Spearheading the Viacom kid channel's efforts is Doug Cohn, the new senior VP-music marketing and talent for Nickelodeon/MTV Networks' Kids and Family group and head of Nick's newly created joint venture with Sony Music Label Group. Mr. Cohn is well-suited for the gig, having spent 13 years with Atlantic Records in music-video production, promotion and marketing. During his tenure at Atlantic, Mr. Cohn was key in launching mainstream artists such as Jewel, Death Cab for Cutie, Matchbox Twenty and Panic! at the Disco through getting their videos on MTV and VH1, eventually working at the latter network from 2000-2002 as director music and talent relations.
He spoke with MediaWorks recently of his plans for Nick's music venture, the hopes that Nick Jr.'s "Yo Gabba Gabba!" could become the new "Sesame Street" and why "the whole building" at Viacom is gunning on the Naked Brothers' success.
MediaWorks: Since the Naked Brothers is the first act to come out of the new partnership with Sony Music, what are your goals?
Doug Cohn: There's no previous model to base it on.

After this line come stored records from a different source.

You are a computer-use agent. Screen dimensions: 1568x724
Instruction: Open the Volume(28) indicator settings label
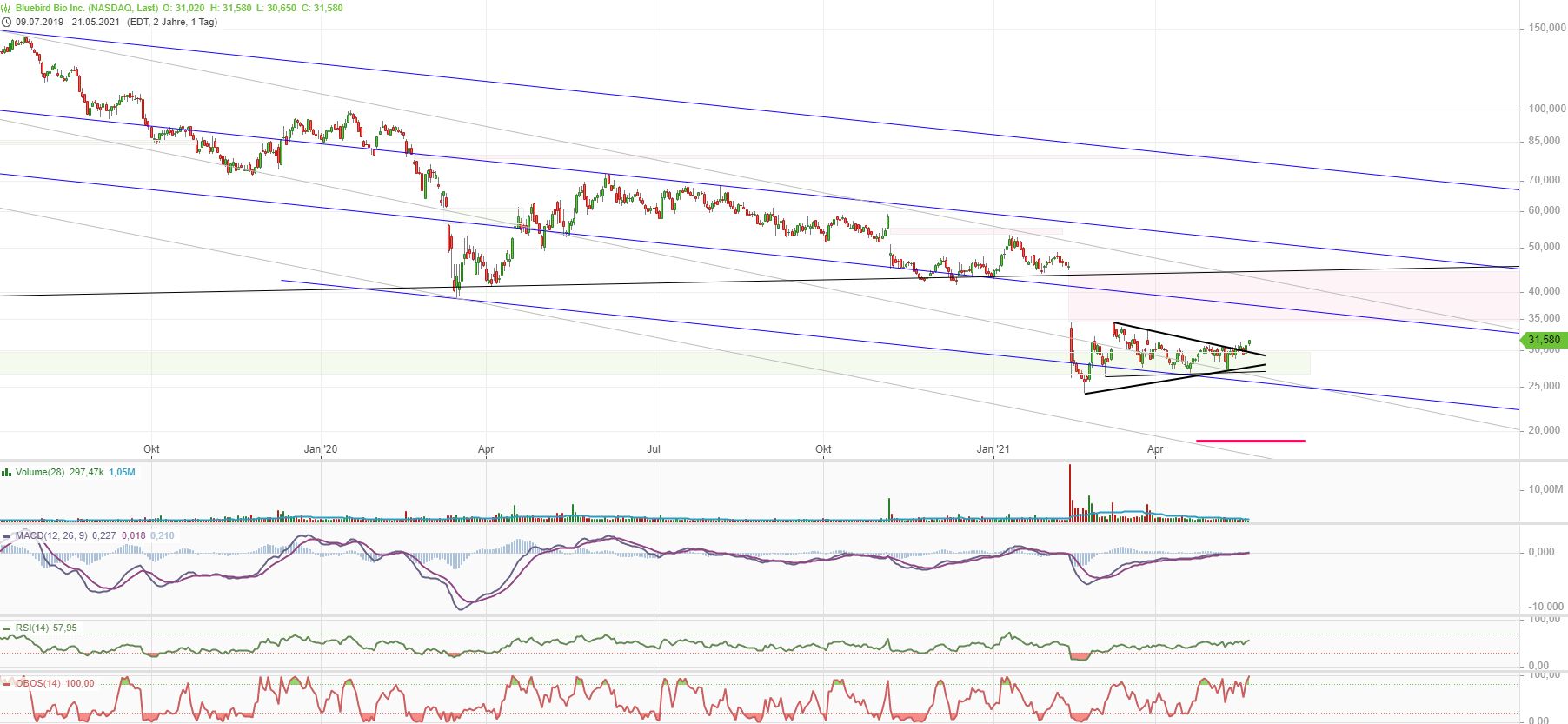coord(40,472)
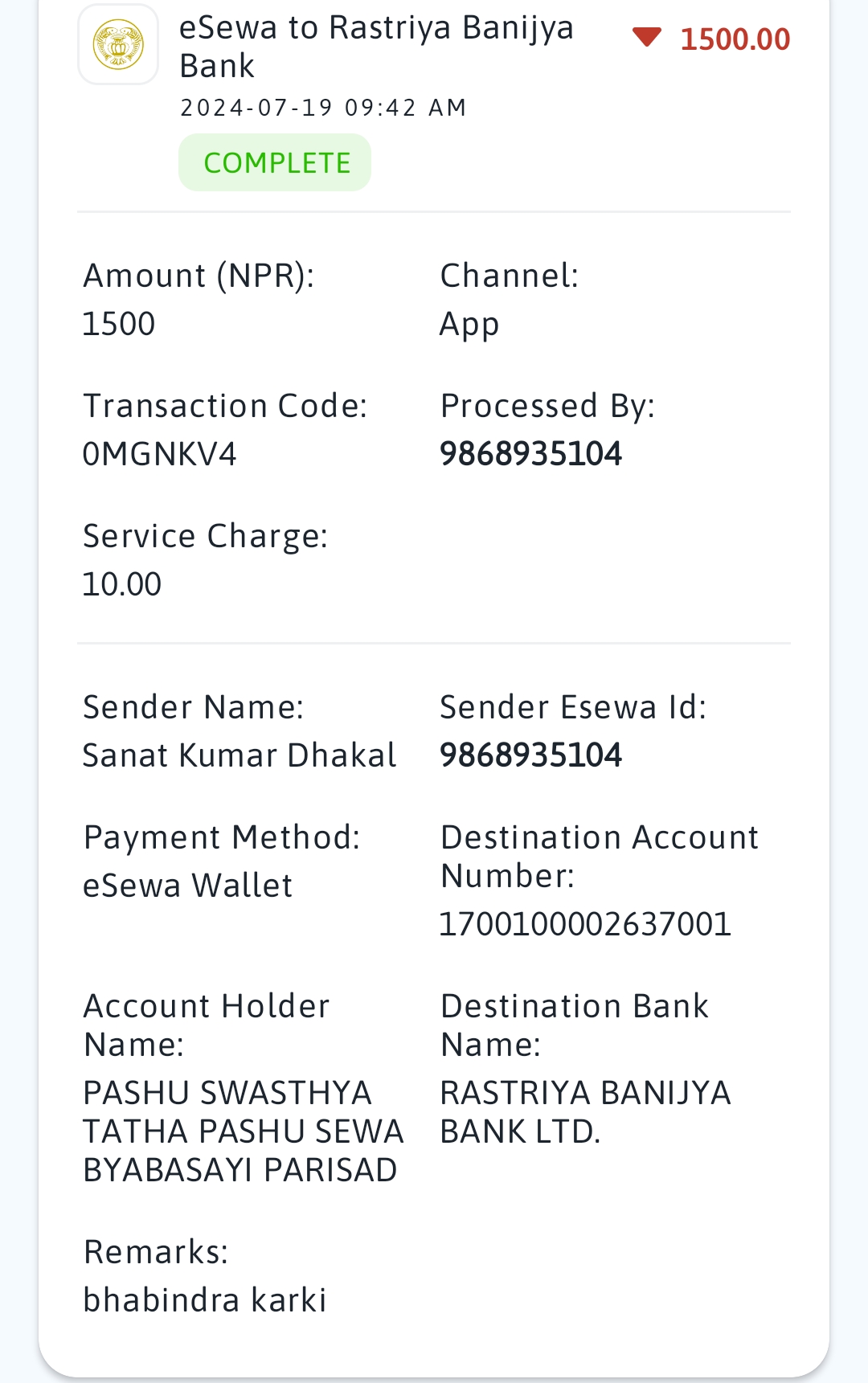Screen dimensions: 868x1383
Task: Tap the Destination Account Number label
Action: [x=600, y=857]
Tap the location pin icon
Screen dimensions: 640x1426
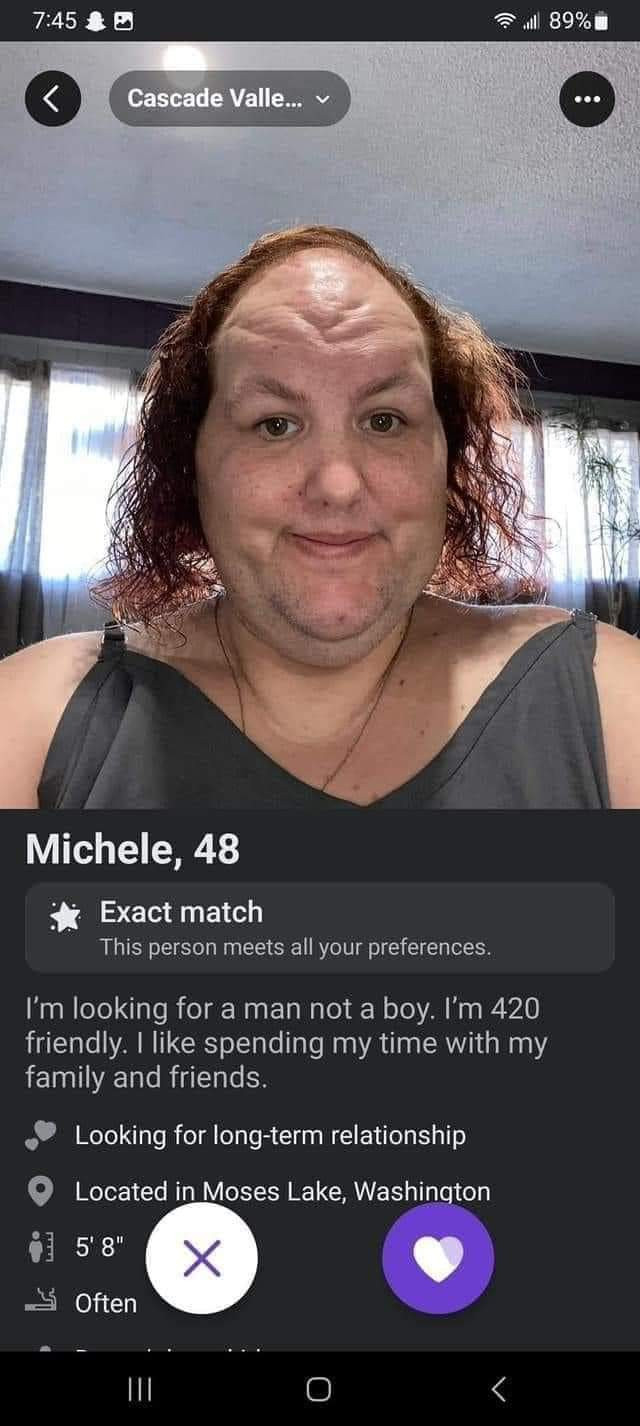[x=40, y=1191]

They did a great job writing great songs, so the company's throwing the whole building behind it. ... As part of the MTV Networks family, everyone's been incredibly supportive of us going in uncharted territory. So we've got the guys going on "TRL," MTV's doing a leak for the record, they even have a page on VH1.com. So there's a lot of family love here. It's an A-list album release for Sony as well -- they're the artist of month on AOL, they're on the home page of Yahoo, Nat and Alex [Wolff] have a MySpace page. I've worked at record companies for enough years to see this as an A-level release hitting every target that you would for every A-list artist. We've been in countless meetings saying, "What else can we do? What haven't we done?" And as the meetings get shorter we feel like we've gotten closer to what we set out to accomplish.

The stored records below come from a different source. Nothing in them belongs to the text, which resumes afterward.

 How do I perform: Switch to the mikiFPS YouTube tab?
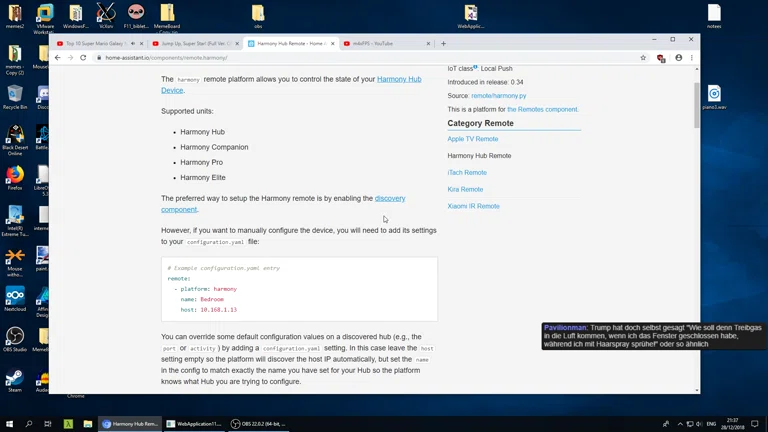coord(385,44)
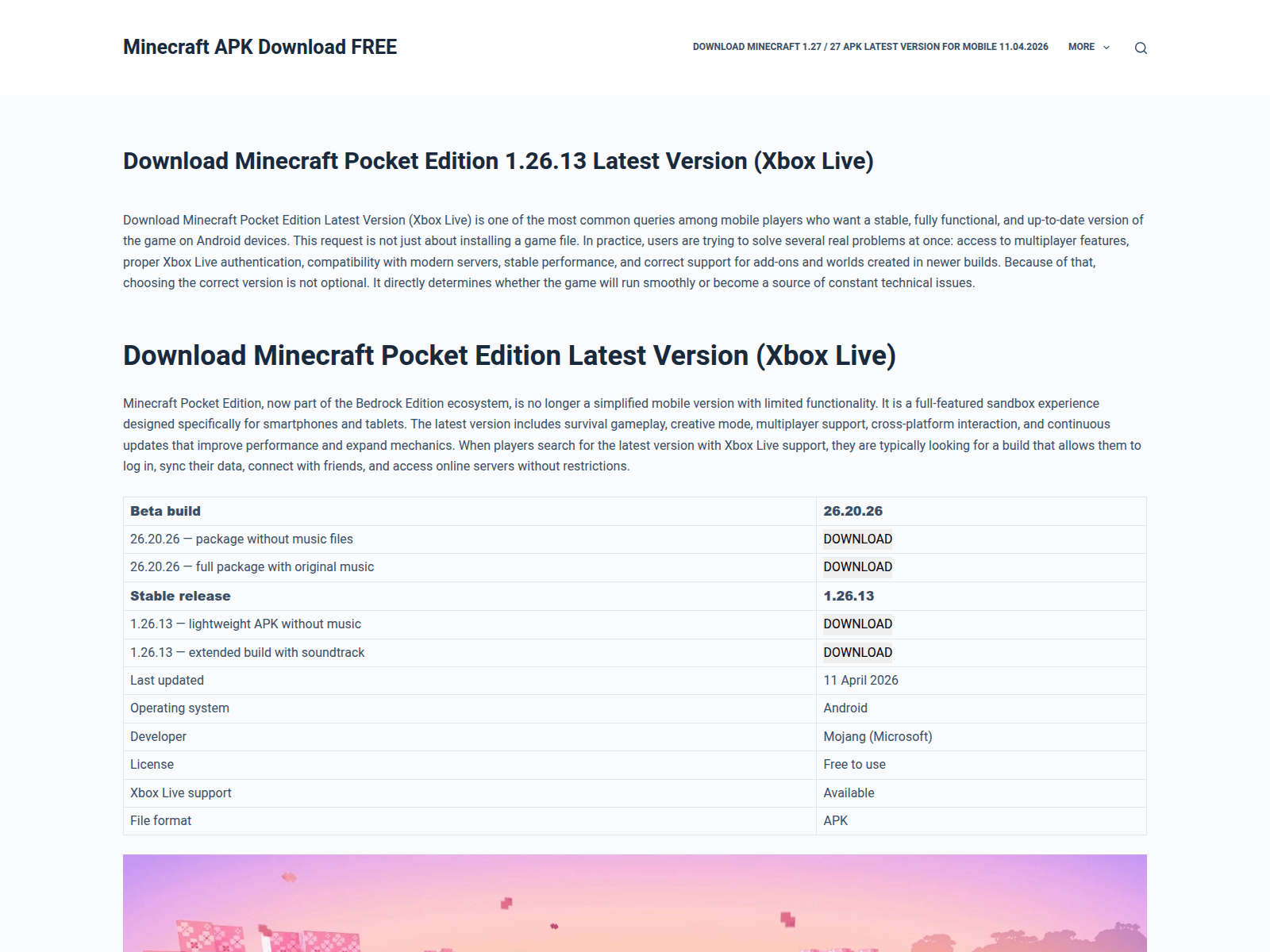This screenshot has height=952, width=1270.
Task: Go to the Minecraft APK Download FREE homepage
Action: pos(260,47)
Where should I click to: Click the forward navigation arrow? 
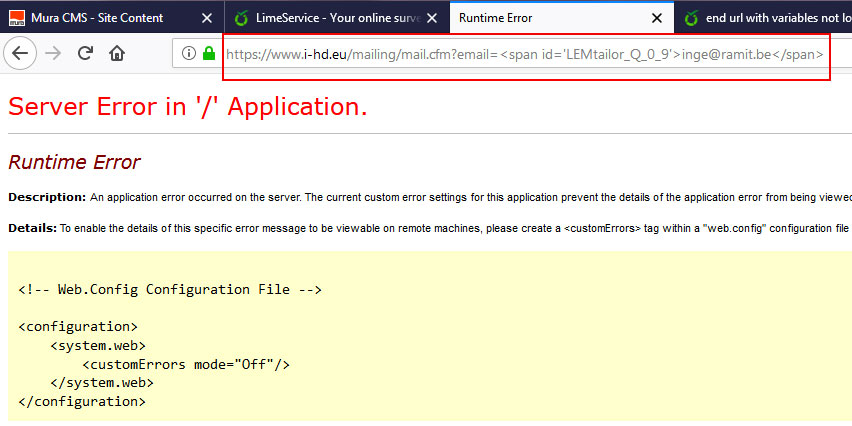pyautogui.click(x=54, y=53)
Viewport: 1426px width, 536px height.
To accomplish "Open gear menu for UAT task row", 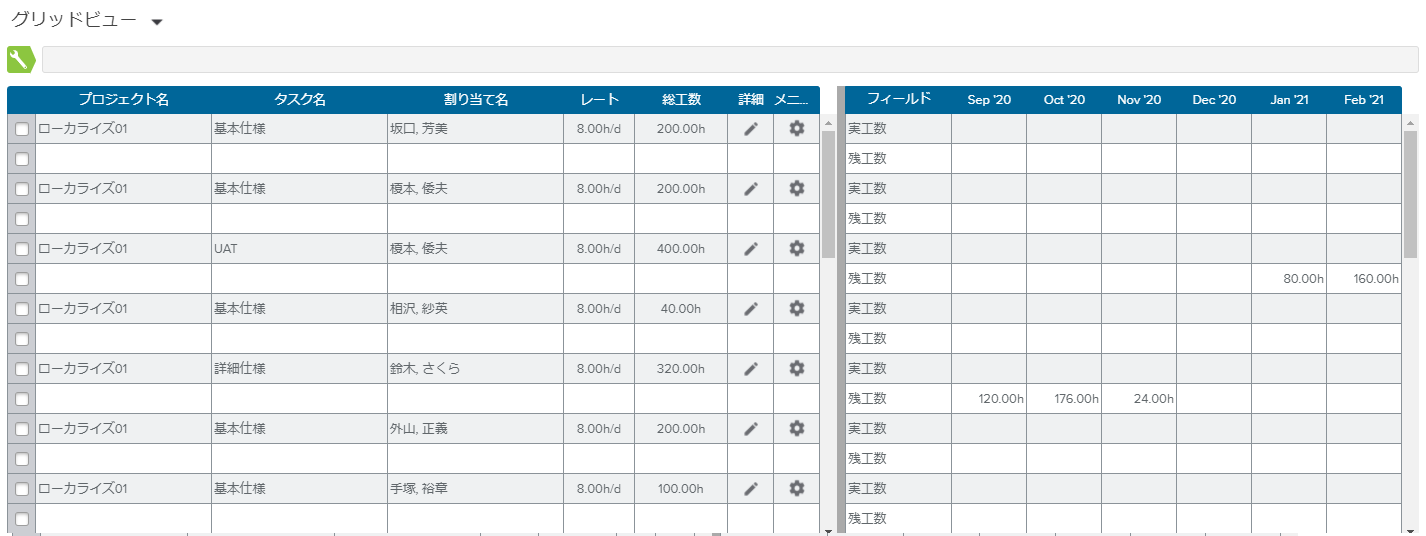I will (797, 249).
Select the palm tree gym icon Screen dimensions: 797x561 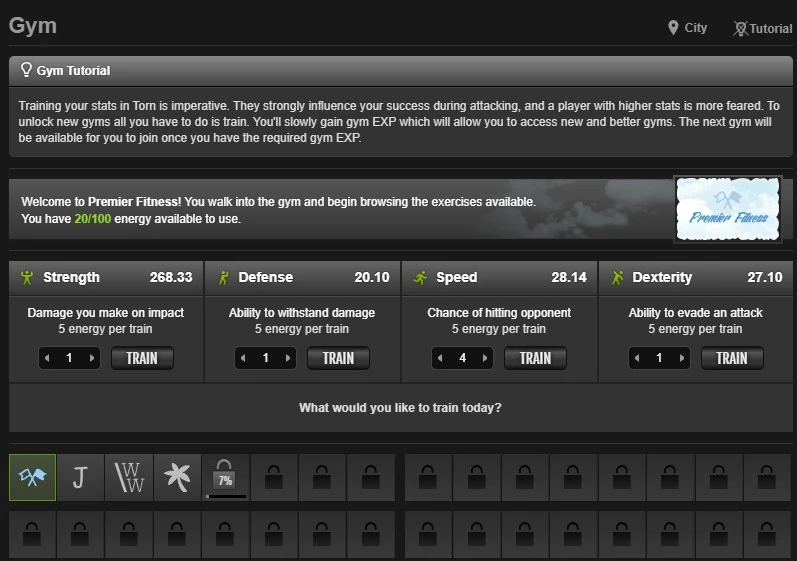[x=177, y=477]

MediaWorks: You have a four-year contract to release albums with Sony Music. Anything else coming down the pike?
Mr. Cohn: We're working on the release schedule for next year. You can certainly count on records from franchises you already know and love, like Dora [the Explorer], Diego ["Go, Diego, Go!"] and SpongeBob. There's a whole preschool world we haven't talked about, and we're putting together a hit list of some incredible artists together.
MediaWorks: "Yo Gabba Gabba!" on Nick Jr. is following a "Sesame Street" model -- you've got Biz Markie doing "Biz's Beat of the Day," indie bands like Low and Shiny Toy Guns have written songs for it and the Shins are coming up.
Mr. Cohn: The music and music videos are doing well for our audience, but they also appeal to everyone from 2 to 50. We have a whole plan for a DVD release as well.
MediaWorks: We've seen Disney make stars out of the Jonas Brothers on Hollywood Records by using their music to promote their shows on-air. Now they're getting their own show on the Disney Channel next year. Is one of the goals with your new music group to develop new artists or perhaps some cross-promotion with Sony?
Mr. Cohn: You'll see some of our artists' albums put out with Sony. Much will be based upon programming and putting the music shows together, some are still to be determined. Sony has been an incredible partner to us. Coming from the major-label side, I see what can happen to a [production] partner. Hopefully we're on the other side of that. We're thrilled here and I think they're thrilled with us. So you'll definitely see some collaboration on albums between Nick and Sony.
MediaWorks: As we've learned this year, kids' albums are among the few that are still selling in large quantities. Do you think there's still plenty of room in the market for you guys to succeed?
Mr. Cohn: The whole music landscape has lots of love to give to kid-friendly stuff that sells. If you look at the American Idols and how well they do and that show does, it's an audience telling us they want more. Music is a huge, important part of our entire demo's life, from preschool to Nick to kids who watch The N, and that's what has really driven this deal.